NEJM retracts key Tavneos trial paper, deepening Amgen’s FDA fight
NEJM pulled the pivotal Tavneos paper after FDA findings that endpoint data were changed in nine patients and some researchers were unblinded. The retraction intensifies pressure on Amgen as regulators move against the drug in the U.S. and Europe.

The New England Journal of Medicine retracted the paper that underpinned Tavneos’s approval after an FDA investigation found that endpoint assessments in nine patients were readjudicated after database lock and trial unblinding.
The original article, published on February 18, 2021, was titled “Avacopan for the Treatment of ANCA-Associated Vasculitis.” It concluded that avacopan was noninferior to prednisone taper for remission at week 26 and superior for sustained remission at week 52 in adults with severe active ANCA-associated vasculitis.

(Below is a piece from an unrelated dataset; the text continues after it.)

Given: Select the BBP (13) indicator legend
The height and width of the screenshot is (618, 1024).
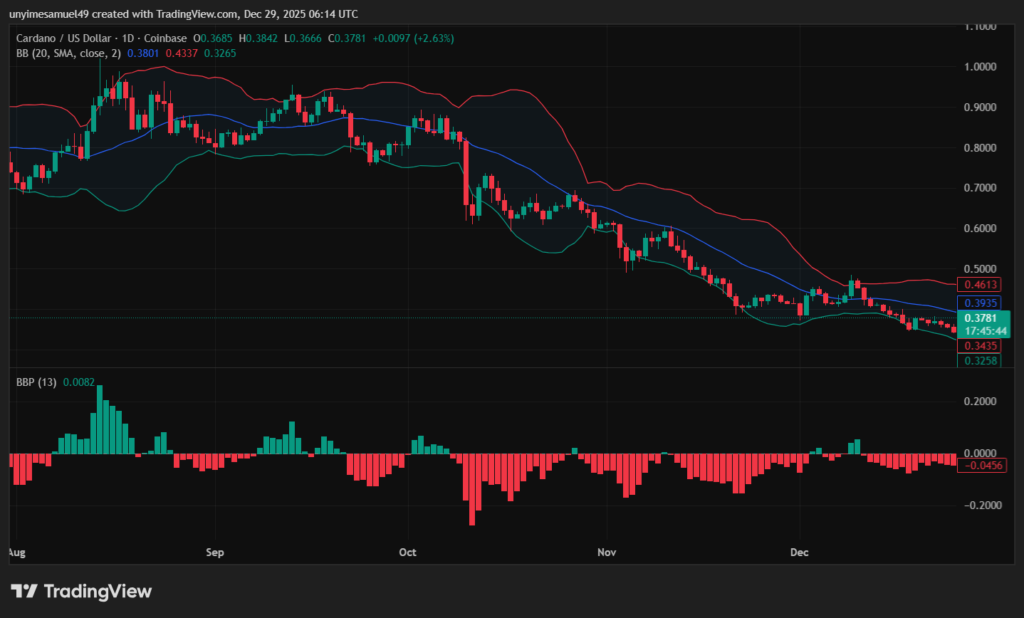Looking at the screenshot, I should click(x=35, y=381).
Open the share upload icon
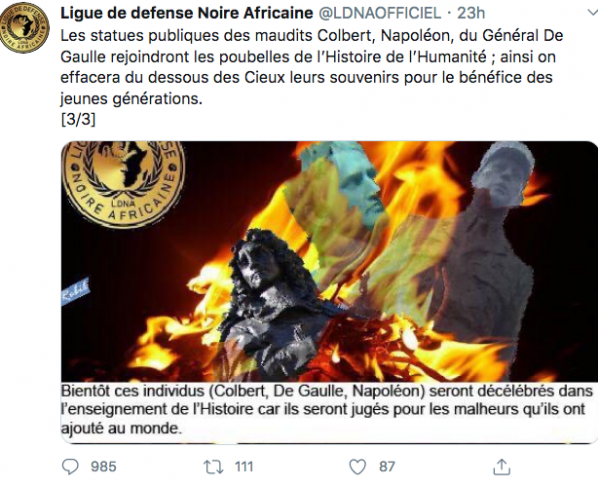Image resolution: width=598 pixels, height=487 pixels. [502, 466]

The FDA approved Tavneos on October 7, 2021, for use with glucocorticoids and other standard-of-care medications in adults with severe active disease, including granulomatosis with polyangiitis and microscopic polyangiitis.

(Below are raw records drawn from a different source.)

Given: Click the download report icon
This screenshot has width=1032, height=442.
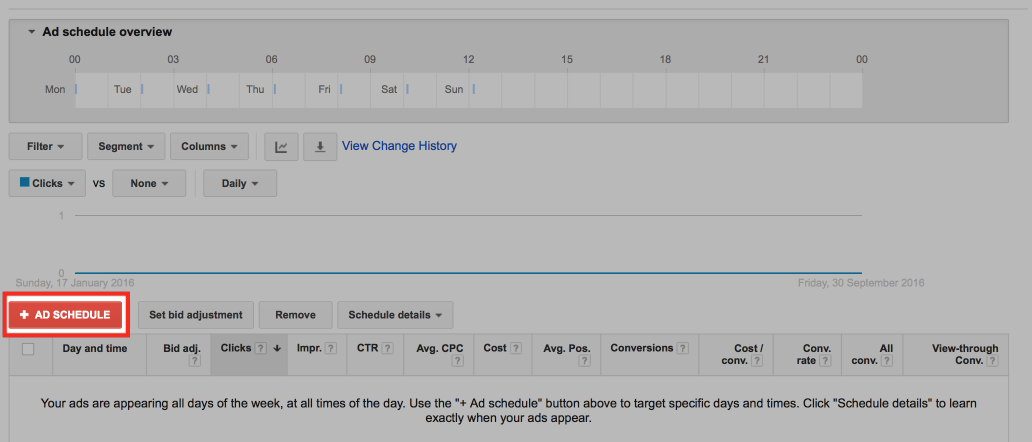Looking at the screenshot, I should 320,147.
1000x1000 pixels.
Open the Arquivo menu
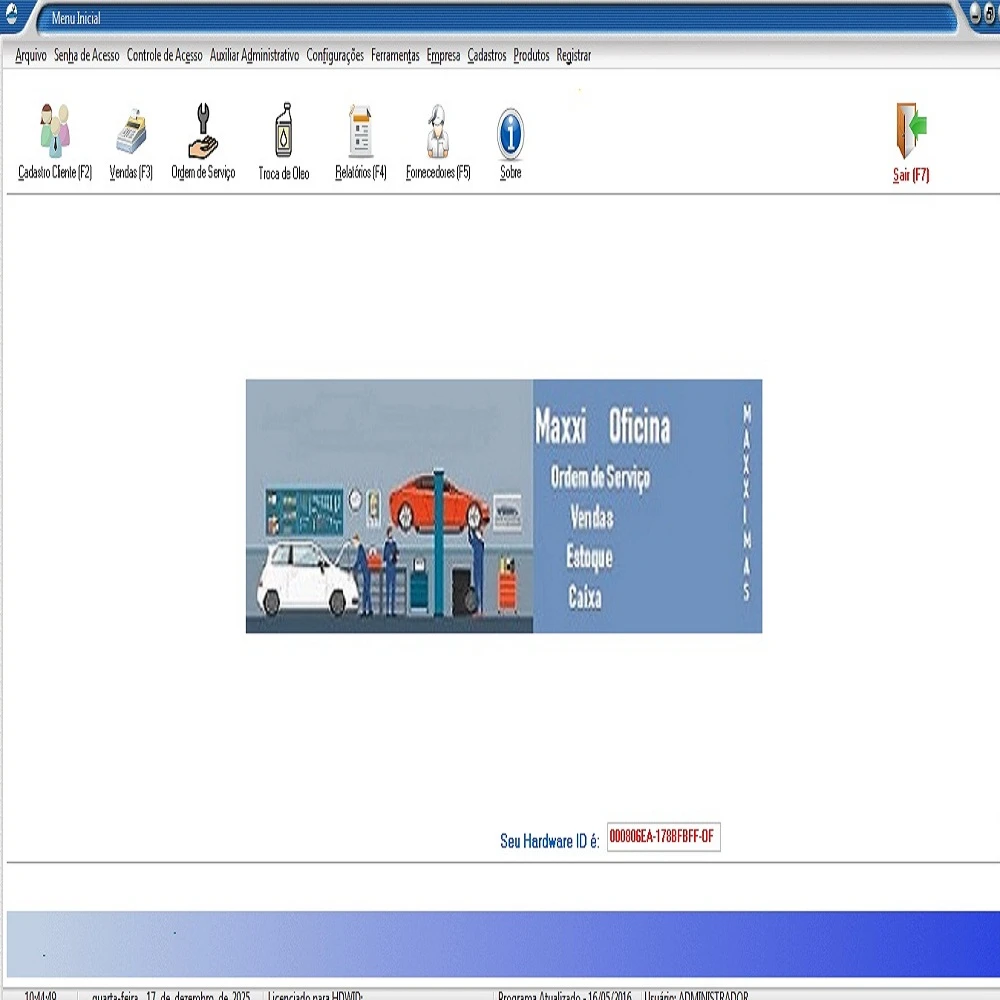pyautogui.click(x=31, y=56)
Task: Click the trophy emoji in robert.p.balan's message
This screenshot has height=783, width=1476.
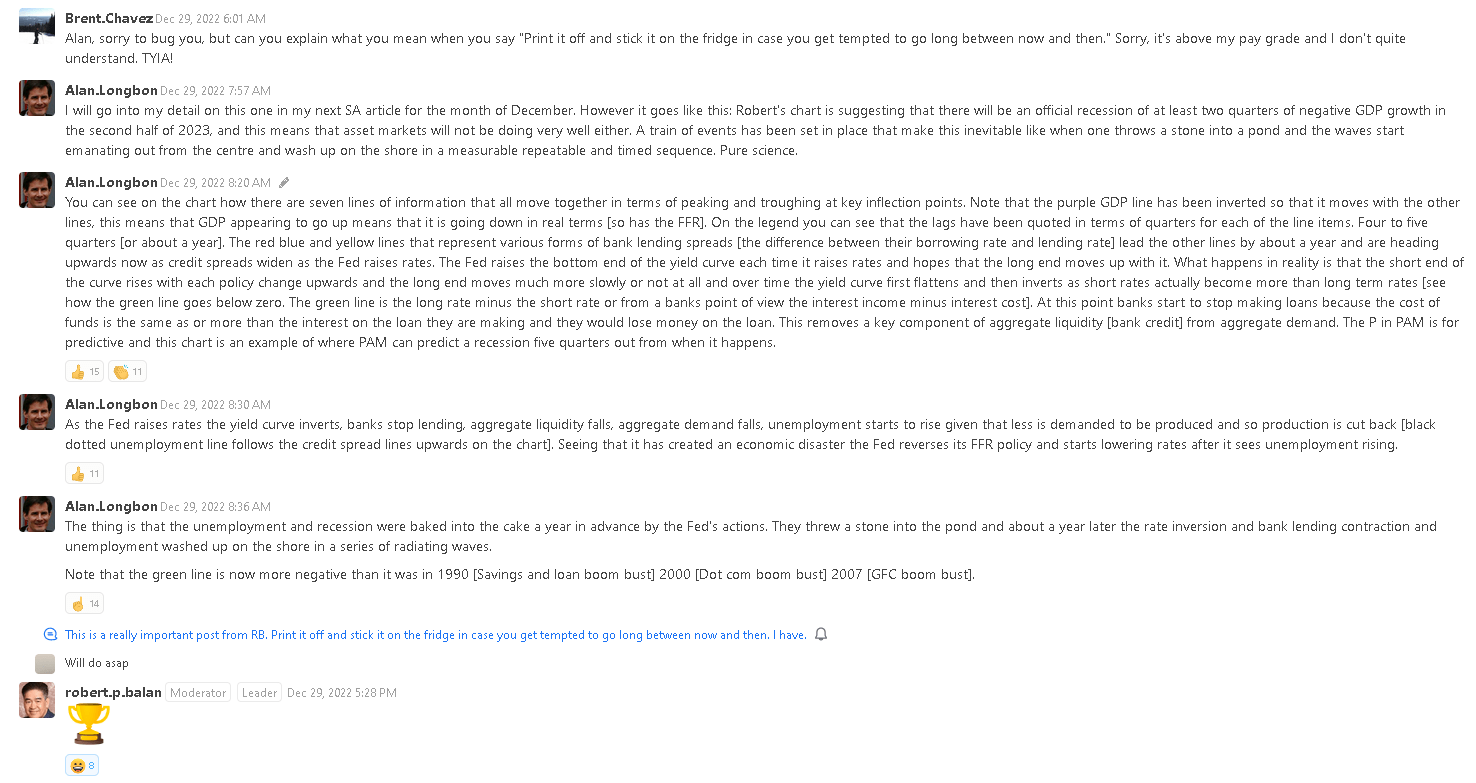Action: pos(88,724)
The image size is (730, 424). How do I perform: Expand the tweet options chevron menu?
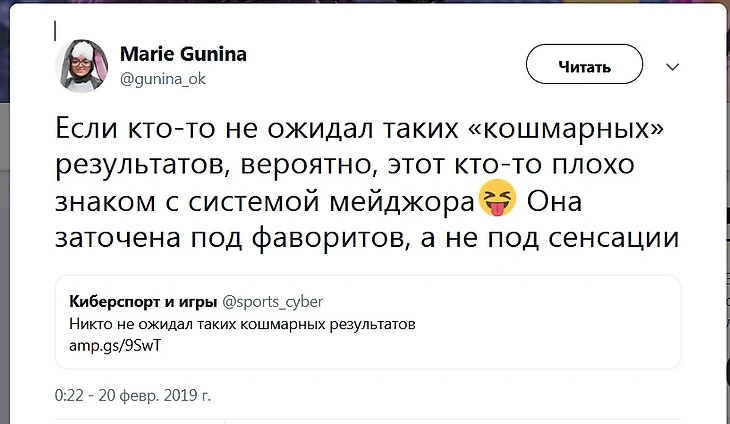click(x=673, y=67)
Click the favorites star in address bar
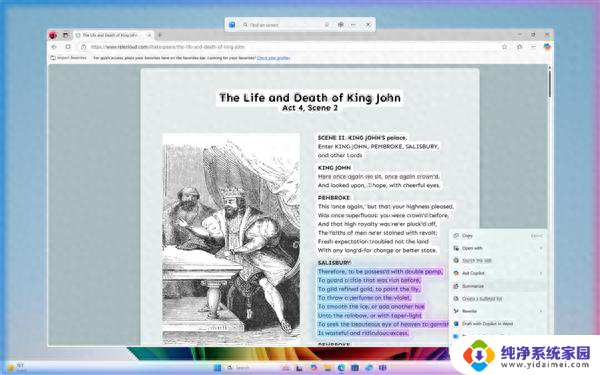The width and height of the screenshot is (600, 375). pyautogui.click(x=505, y=47)
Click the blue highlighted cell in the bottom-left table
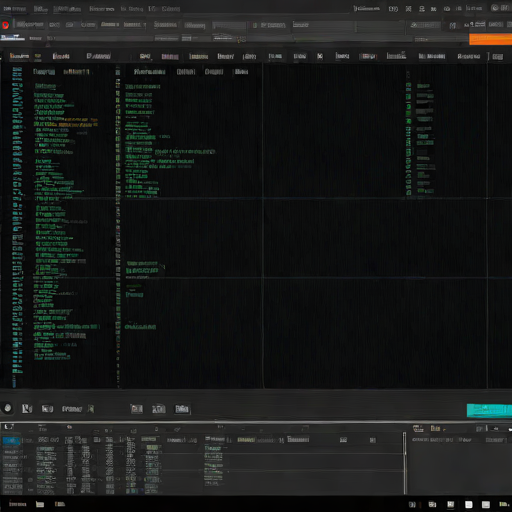This screenshot has height=512, width=512. [11, 441]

In April, the FDA moved to withdraw the approval after determining that new information showed Tavneos had not been shown effective for its approved use and that the application contained untrue statements of material fact. In its April 30, 2026 notice, the FDA found that unblinded study personnel manipulated the pivotal trial results so the drug appeared effective, while the original analysis did not support that conclusion. The agency issued a notice of opportunity for a hearing to ChemoCentryx, Amgen’s wholly owned subsidiary.

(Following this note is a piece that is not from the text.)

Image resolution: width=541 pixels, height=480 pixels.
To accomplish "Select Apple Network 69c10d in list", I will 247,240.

In a March 31, 2026 safety communication, the FDA identified 76 cases of drug-induced liver injury linked to Tavneos through October 2024, including hospitalizations and deaths. The FDA has identified serious liver injury risks, including vanishing bile duct syndrome and fatal cases.
On June 26, 2026, the European Medicines Agency’s Committee for Medicinal Products for Human Use recommended revoking Tavneos’s EU marketing authorization after an Article 20 non-pharmacovigilance review tied to data-handling concerns in the pivotal ADVOCATE trial. If the European Commission confirms the opinion, Tavneos will no longer be authorized in the European Union and European Economic Area. CSL, which commercializes Tavneos outside the U.S. in some markets, will not treat new patients with the drug there if that happens.
Amgen bought ChemoCentryx in 2022 for $3.7 billion, betting on a medicine that generated $462 million in sales in 2025 and $119 million in the first quarter of 2026, down 22% sequentially. As the FDA hearing approaches, Amgen has hired the Duke Clinical Research Institute to independently review Tavneos data.